La sanità calabrese diventa punto di osservazione e confronto nazionale con il XXVII Convegno di Pastorale della salute della Cei, in programma a Falerna dal 18 al 21 maggio, per la prima volta ospitato in Calabria.

Nel corso della conferenza stampa di presentazione, don Massimo Angelelli, direttore dell’Ufficio nazionale di Pastorale della salute della Cei, ha evidenziato come l’iniziativa rappresenti insieme una sfida e un segnale di attenzione verso il territorio.

“Per noi parlare di salute e di sanità in Calabria è ovviamente una sfida, ma è anche un segno di attenzione della Chiesa italiana che raccoglie pure la voce forte che si è levata da questi territori di protesta, di richiesta e di conferma”, ha affermato.

“Nessuno deve affrontare la malattia in solitudine”
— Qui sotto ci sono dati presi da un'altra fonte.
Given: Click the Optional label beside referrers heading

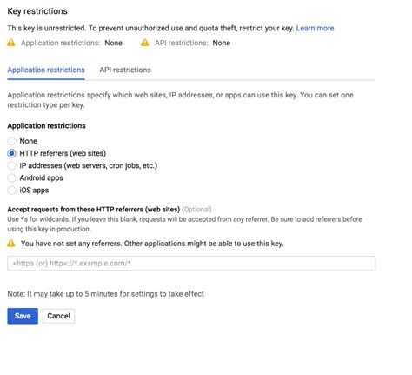Looking at the screenshot, I should point(196,210).
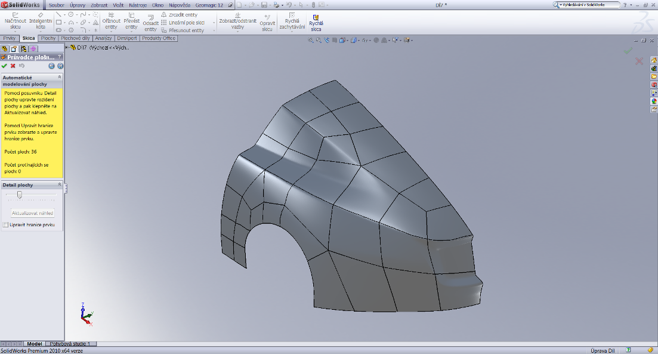Switch to the Plochy tab
The image size is (658, 354).
48,38
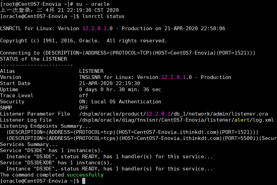Image resolution: width=277 pixels, height=185 pixels.
Task: Click the Service "DS3DE" has 1 instance line
Action: [52, 150]
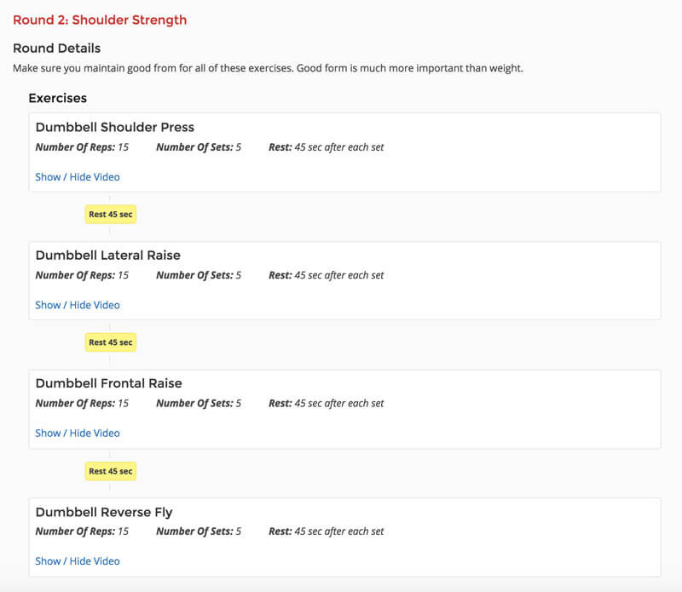Click Rest 45 sec badge after Shoulder Press
Image resolution: width=682 pixels, height=592 pixels.
111,215
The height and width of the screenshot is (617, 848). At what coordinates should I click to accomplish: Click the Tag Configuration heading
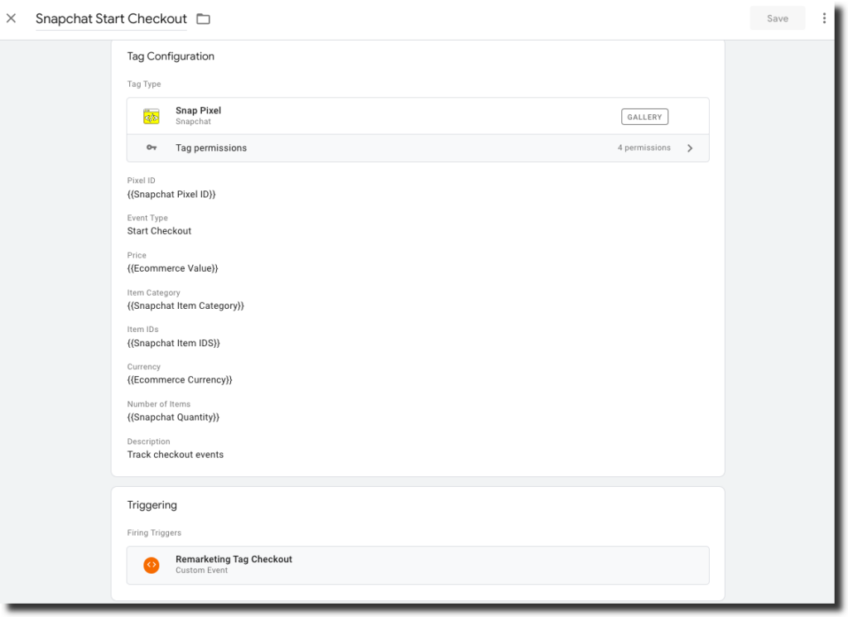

Al centro dell’intervento di don Angelelli il tema della prossimità verso i malati e le famiglie. “Quando una persona affronta un problema di salute la cosa peggiore che le possa capitare è di affrontarla in solitudine. Invece deve sapere che c’è una Chiesa presente, prossima ai sofferenti”, ha sottolineato, richiamando il valore della presenza fisica della Chiesa in Calabria come segno concreto di vicinanza.